Chapter 9: Testing for a Difference: Multiple Related Samples

9.1 The reason that nine out of ten trials might be used as the criterion for mastering the maze is that nine out of ten has a probability of less than 0.05 (two-tailed test). This is a binomial test when the probability of success is 0.5 because the hamster has a choice between two doors at the end of the T-maze. If the hamster were randomly choosing a door, the probability of success would be 0.5. Correctly choosing the door where the food is nine out of ten times has a probability less than 0.05 and you can reject the null hypothesis that the hamster is randomly choosing a door. Of course, there is always a possibility of a Type I error.

9.4 Effectively, both the single-sample and the paired-samples t-tests compare a single sample mean against a known population mean. After calculating the d-scores for a paired-samples design, you have only one score per subject. You are back to a single-sample t-test. You can forget the scores in the two original conditions for the moment. The analysis is now analogous to one where there is a known population mean and an unknown variance. The question here is framed as follows: Is the difference between the observed mean of the d-scores and the expected mean of the d-scores (0.0) greater than what we would expect due to chance alone? The expected mean of the d-scores (0.0) serves as the known population mean. Similarly to the single-sample t-test in which you estimate the population variance with the sample variance, in the paired-samples test you use the variance in the d-scores to estimate the variance in the population of d-scores.

9.5 There are two ways for t-values to change when the condition means remain constant. With either a decrease in the variance or an increase in n, the t-value will increase. With either an increase in the variance or a decrease in n, the t-value will decrease. In the first case the denominator of the test is decreased, thus the t-value is increased. In the second case, the denominator is increased, thus the t-value is decreased.

eq 9_1

9.6 The absolute values of the two block means in the two figures are different, but the difference between them is the same (10). The reason for this is that the condition means have been subtracted from the scores in each condition. This has removed both the grand mean and the treatment effect from all of the scores, leaving only the effect of block and error.

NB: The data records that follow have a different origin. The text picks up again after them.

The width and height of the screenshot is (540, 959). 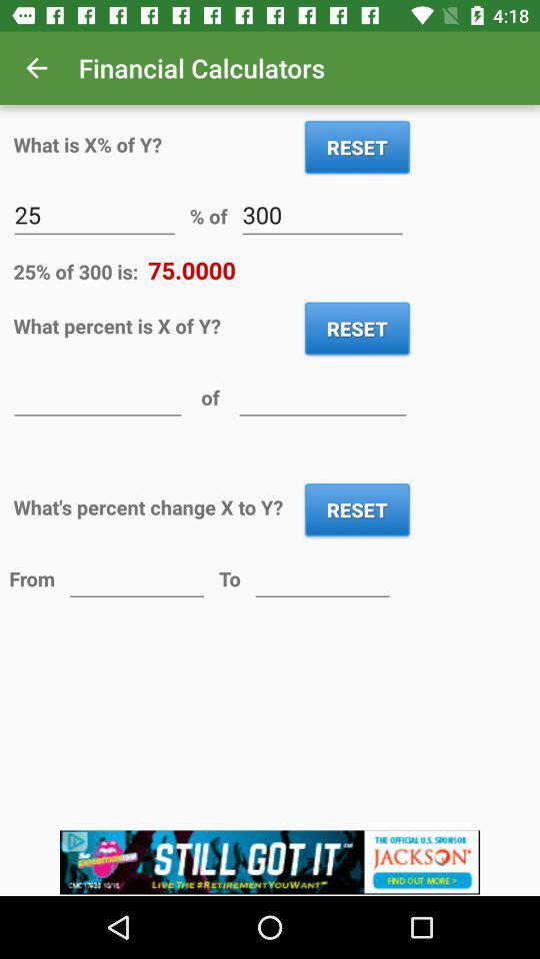 I want to click on final value after the change, so click(x=322, y=578).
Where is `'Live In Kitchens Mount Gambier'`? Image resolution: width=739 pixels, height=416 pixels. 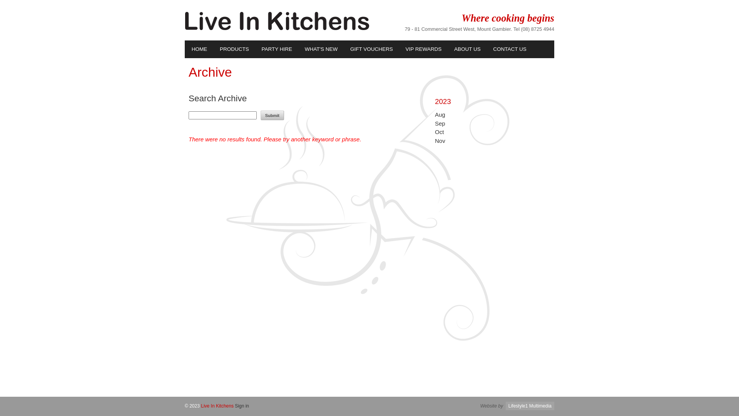 'Live In Kitchens Mount Gambier' is located at coordinates (277, 20).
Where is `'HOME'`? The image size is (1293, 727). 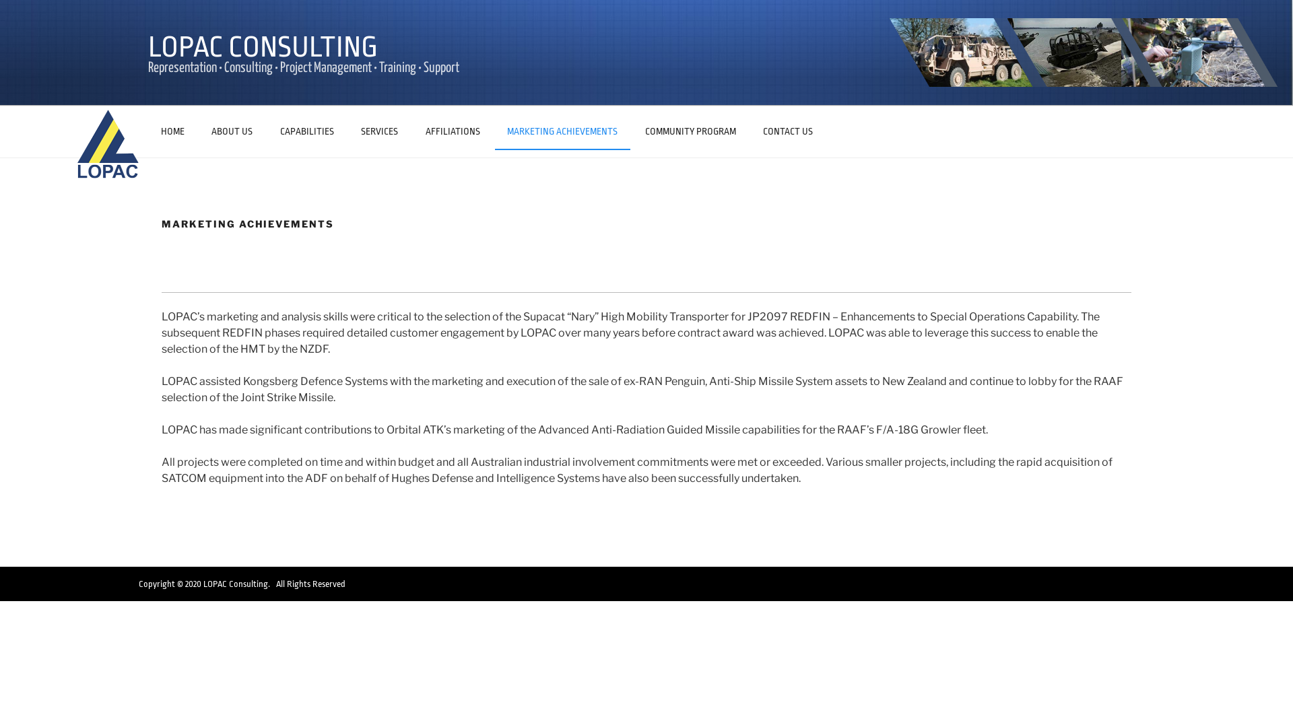 'HOME' is located at coordinates (172, 131).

9.7 The easiest way to solve this problem is to begin at the end and work backwards. The original F-value (α = 0.05) for a test with 2 dftreatment and 9 dferror was 0.982. Clearly, if the block accounted for no sum of squares, your power would be reduced. There would be one less dferror but no reduction in the SSerror. Thus the MSerror would be 41.25 and the resulting F-value would be reduced to 0.872. The challenge question can be restated, however, as how many SSblock can be present without an increase in power? If you divide the SSerror by the df, you find that each df is associated with 36.666 SSerror. If you subtract 36.666 from 330, you have a new SSerror of 293.334. Remembering that you lose 1 df to the blocking variable, you now have 8 dferror. Thus the new MSerror is 36.667 (293.334/ 8), the same as the original. With 2 dftreatment and 8 dferror the new critical F-value for significance is 4.74, where the critical value for 2 and 9 df was 4.46. Thus, your observed F-value of 0.982 is now further from the critical value, which represents a loss of power. This illustrates the trade-off of degrees of freedom for sum of squares that accompanies a randomized block design. It only pays to include a blocking variable which is known to account for a substantial amount of the sum of squares in the dependent measure.

9.8 Assuming that α is held constant at 0.05, the three principal factors that influence power are the size of the differences between or among the means, the variance within the conditions, and the number of observations or n. As the differences between or among the means increase, power increases. The differences (variance) among means is the basis for MStreatment, the numerator of the F-ratio. As the average variance within the conditions decreases, power increases. The average within-condition variance is MSerror, the denominator of the F-ratio. As the number of observations increases, dferror increases. As dferror increases, the critical value of F decreases. 

9.9 The SStotal is the sum of the squared differences of all the observations about the grand mean. The partitioning of these squared differences may change, but, regardless of the design, this sum or total cannot change.

9.10 The noun recognition data are best understood as being ratio in nature. You can assume that the intervals are equal, and that the differences between any pair of adjacent possible scores are the same. Because it is possible for a subject to fail to recognize any of the nouns correctly, a score of 0 (true zero) is possible. Thus, the data are best treated as ratio in nature.